* **Instructions for the task**: In the lines below, count those containing the word "screenshot" and give the number alone.

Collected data
--- START ---

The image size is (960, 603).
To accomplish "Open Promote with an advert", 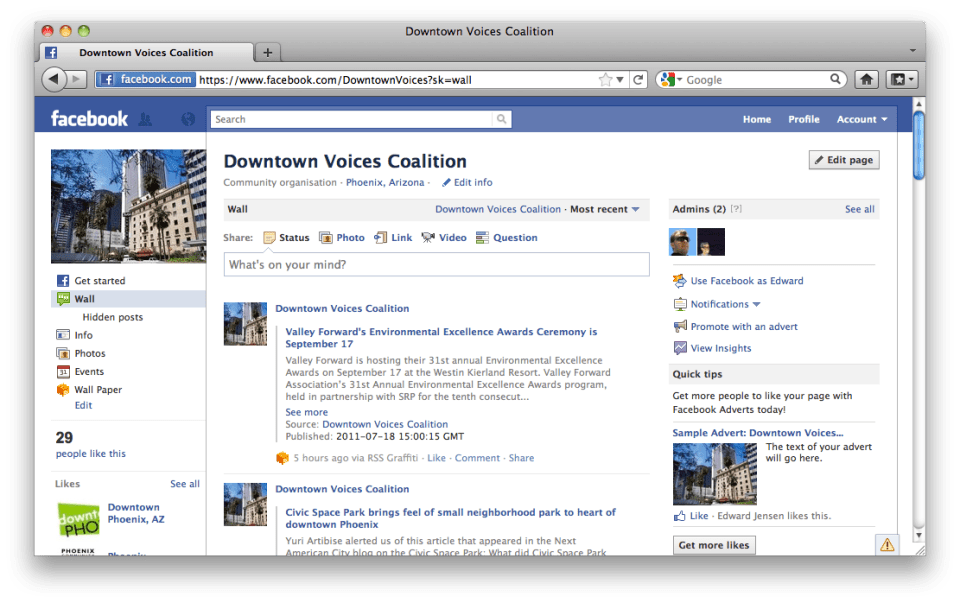I will click(x=743, y=326).

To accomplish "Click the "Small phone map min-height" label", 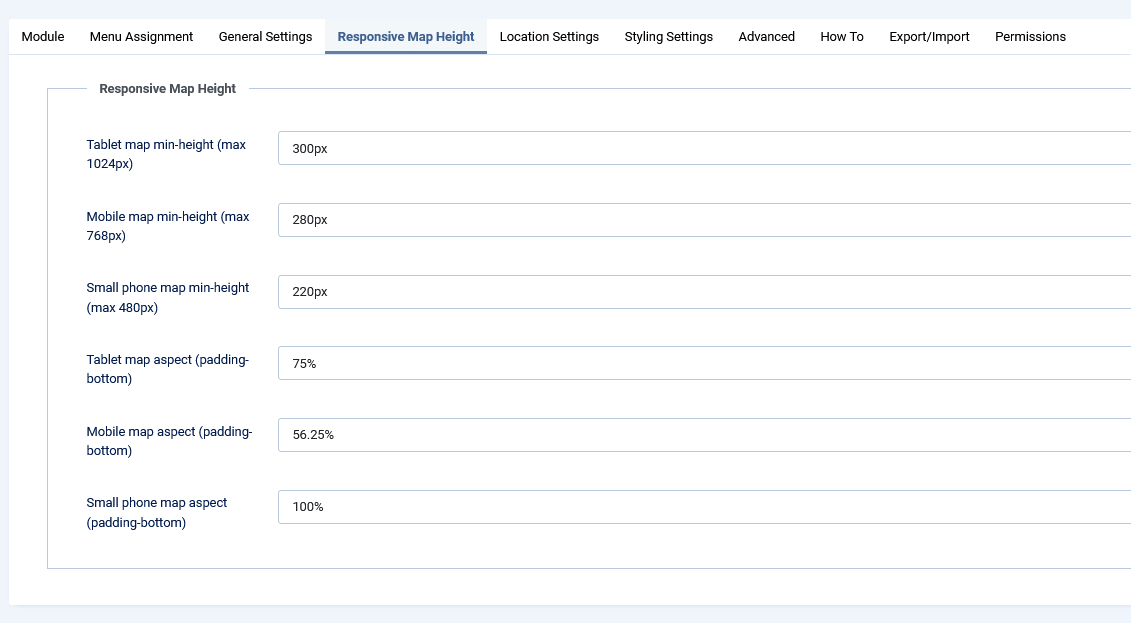I will pyautogui.click(x=167, y=297).
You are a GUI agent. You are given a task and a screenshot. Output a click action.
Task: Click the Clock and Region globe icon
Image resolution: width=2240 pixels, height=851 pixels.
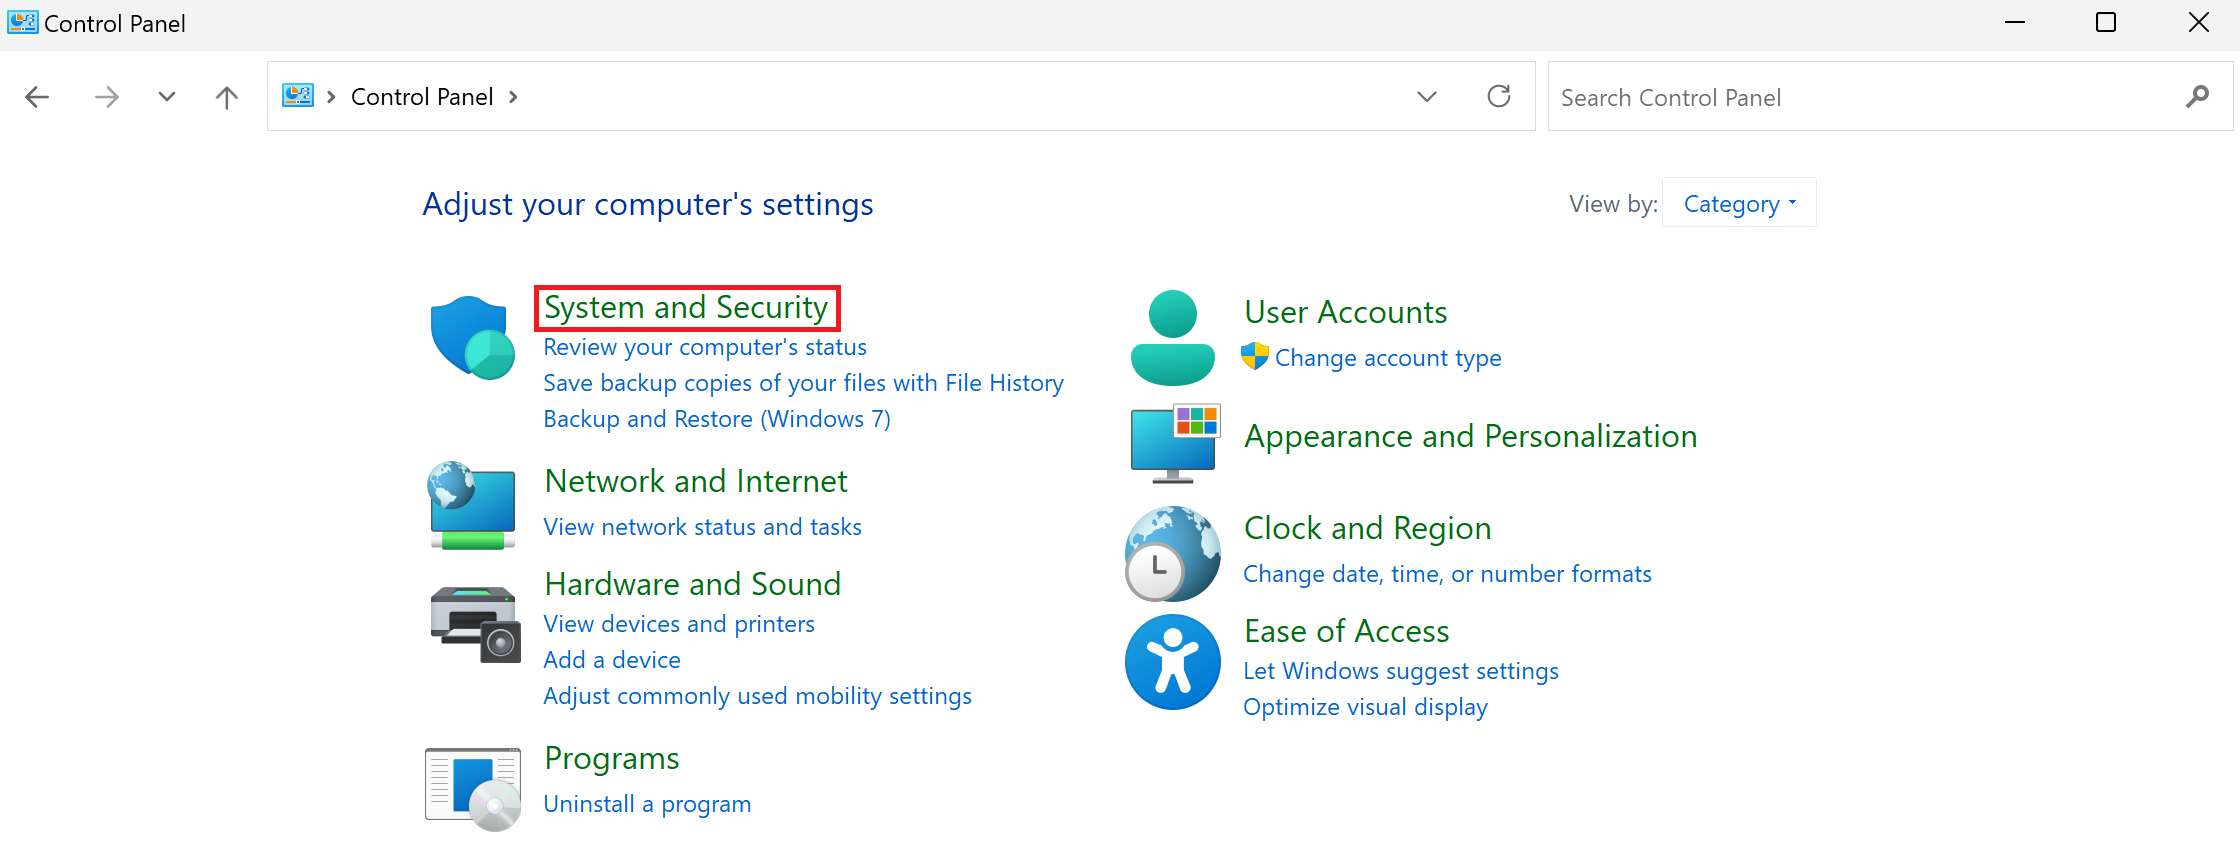(1172, 553)
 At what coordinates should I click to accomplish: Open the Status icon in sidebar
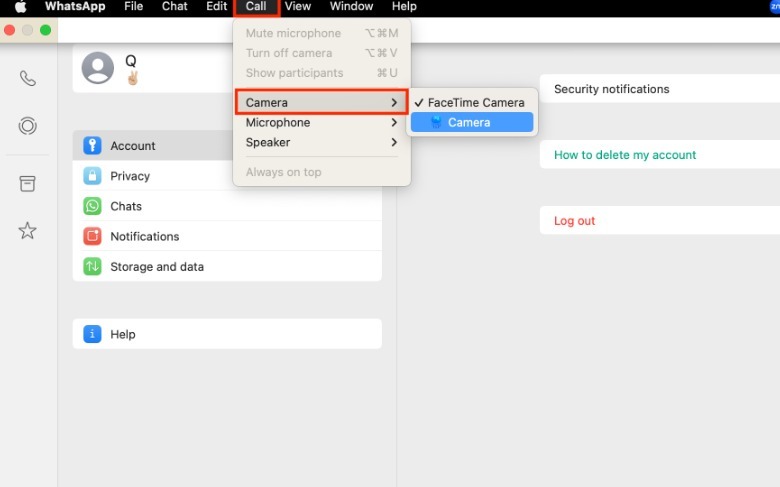coord(27,126)
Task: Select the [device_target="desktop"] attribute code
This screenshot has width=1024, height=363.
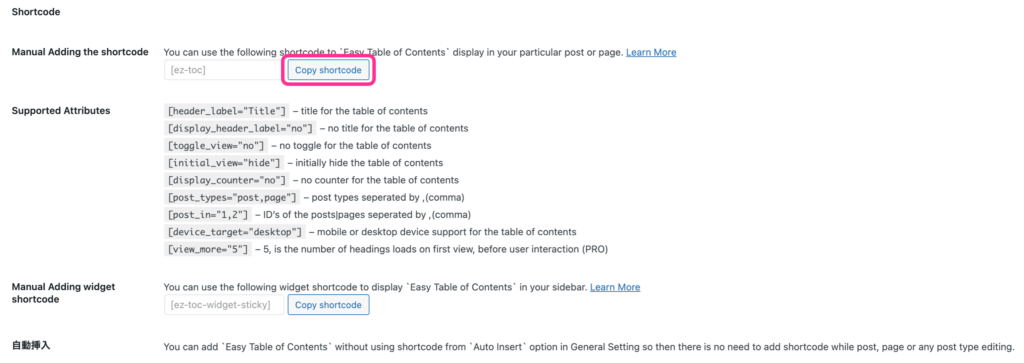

--- END ---

* **The completed task**: 2